En 1927, il gagne le Prix de Jonchery couvrant contre la montre, 25 kilomètres en 42’ battant le second, Fernand Moulet, de trois minutes. Puis il reprend sur piste, remportant des succès divers[7]. Pour le meeting du Grand Prix de Paris, il vient apporter au team rémois dans la course-poursuite, l'énorme appoint de ses qualités de polisseur et les « bleu et blanc » sont de rudes adversaires pour les vainqueurs du V.C.L.[8],[9]. Il se distingue encore personnellement dans la revanche qui a lieu quelques jours après à Buffalo[2].
En 1927, l’hiver venu, sur les conseils de René d’Hennin[note 4], il prend un congé et part courir à Paris. Il gagne l'éliminatoire et affronte Octave Dayen pour le brassard-poursuite amateurs au Vél' d'Hiv' battu que d'une dizaine de mètres[10],[11] puis André Raynaud [12] et le remporte contre Maurice Delaunay[13],[14].
En 1928, il s'installe à Bois-Colombes[15], il court des américaines avec Maurice Cordier[16]. Le 4 mars 1928, il bat le record sur 10 km avec 13 min 7 s 3/5, lors d'un match poursuite contre Maurice Richard[note 5],[2],[17] avec qui il fait équipe en américaine[18] et dont les temps sur 10 km ne sont toujours pas égalés en 1946[19]. Il échoue contre le record de l'heure français à Amiens[20].
En 1929, il pense arrêter la compétition et reprend l'hôtel-restaurant de ses beaux-parents « Le Cordon Bleu », 231 avenue d'Argenteuil à Bois-Colombes[21],[22] puis en 1932, ouvre un restaurant « Le Sportman », à La Fourche, 5, avenue de Saint-Ouen[23],[24].

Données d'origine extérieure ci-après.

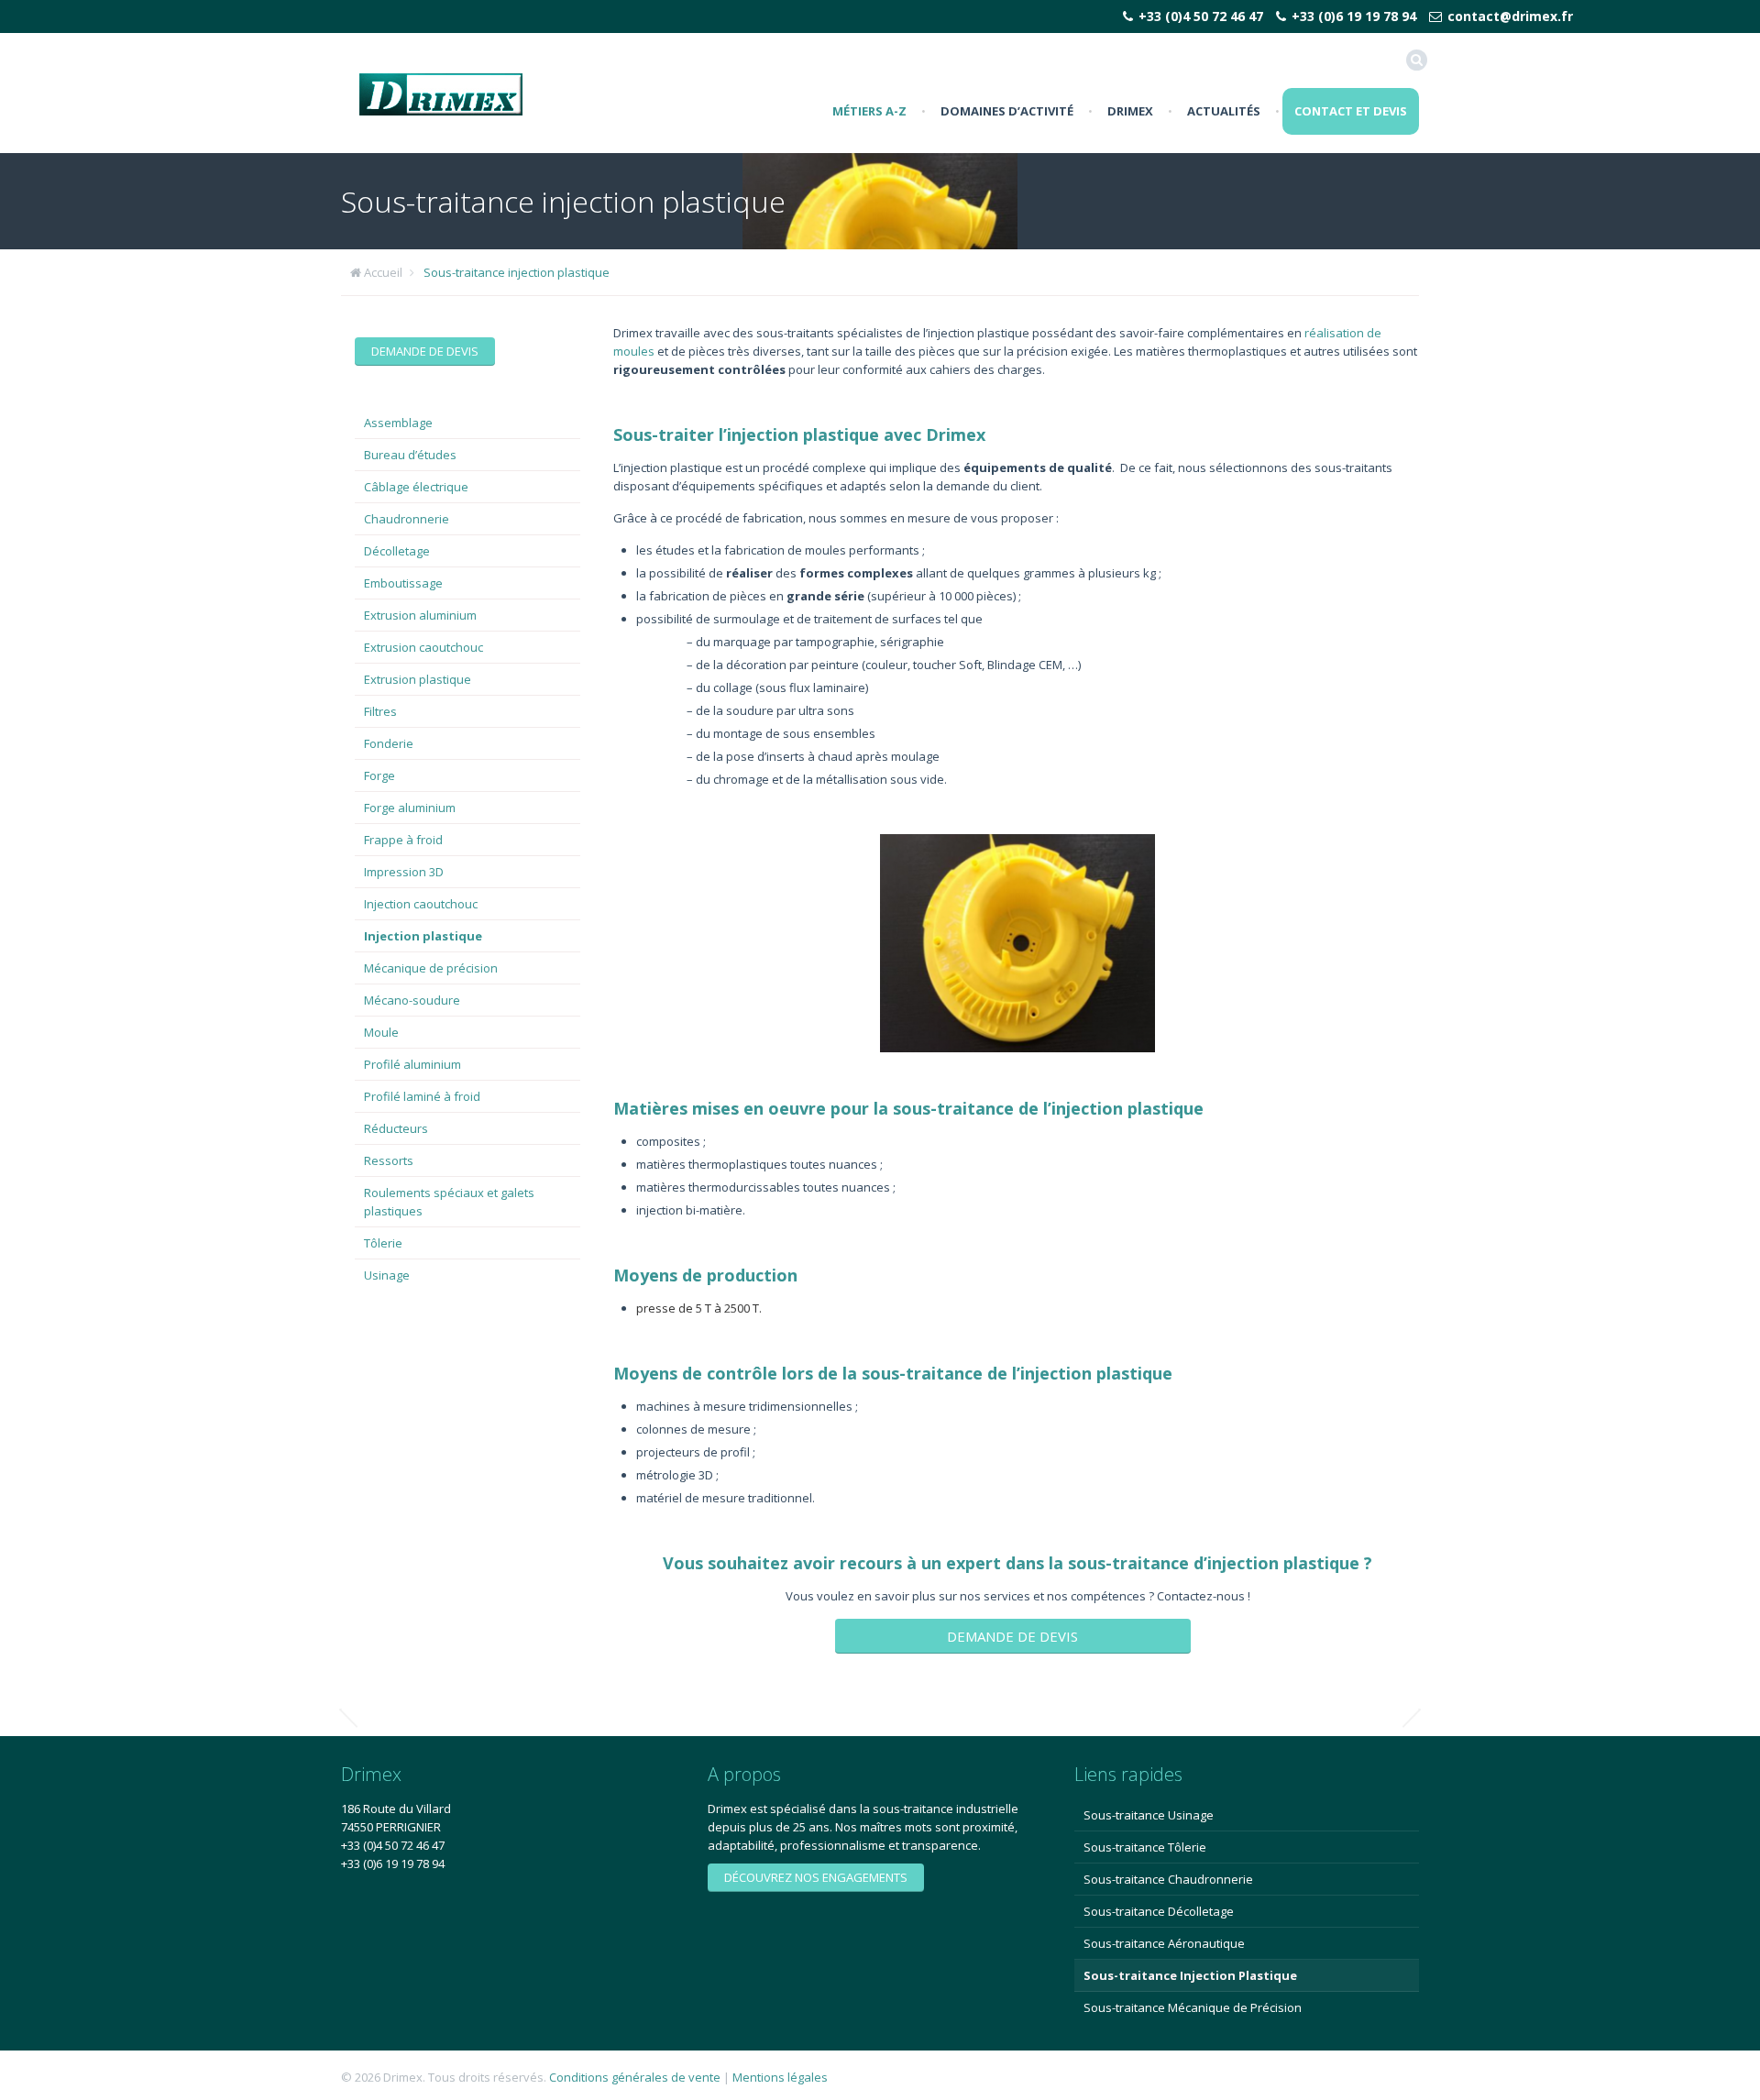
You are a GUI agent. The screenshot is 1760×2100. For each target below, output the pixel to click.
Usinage (387, 1275)
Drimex (1130, 111)
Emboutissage (403, 583)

En 1933, après quatre ans d'absence au Vél' d'Hiv, il rencontre Amédée Fournier, médaillé d'argent de la poursuite par équipes aux Jeux olympiques de Los Angeles en 1932 et se défend bien[25],[26],[27]. Fin 1933, il participe à un omnium par équipes routiers vs. pistards où il court l'américaine avec son ami Maurice Richard[28],[29],[30]. Il reprend la compétition en 1934 avec Richard[31],[32]. En février 1934, Henri Lemoine et lui sont battus par Francis Faure monté sur sa bicyclette à pédalage horizontal[33].
En 1936, Il fait partie de l'équipe de Champagne créée par Louis Daugé[34],[35].
En 1939, il court encore à Reims dans les éliminatoires régionales du Grand Prix des Nations[36],[37].
Il est mobilisé pendant la seconde guerre mondiale. Fait prisonnier, il est détenu en captivité au Stalag VII-A (en), au nord de la ville de Moosburg, dans le sud de la Bavière, où il organise les activités sportives[38],[39]. Il est libéré en octobre 1941[40],[41],[42].
Palmarès
- 1924
- Grand Prix Alléluia.
- Grand Prix Excellence à Nancy
- 1927
- Prix de Jonchery, contre la montre
- 2e du Prix Quentin-Bauchart, poursuite par équipe, avec le BCR[8]
- 1928
- Prix Miller-Waller, américaine sur 2 h. avec Maurice Richard[43]
- 1934
- Prix du Tour de France, américaine sur 2 h. avec Maurice Richard[44]
- 1935
- Prix Grenda[45]
Vie privée
Il épouse Yvonne Mallet le 27 novembre 1928 à Bois-Colombes[1],[46].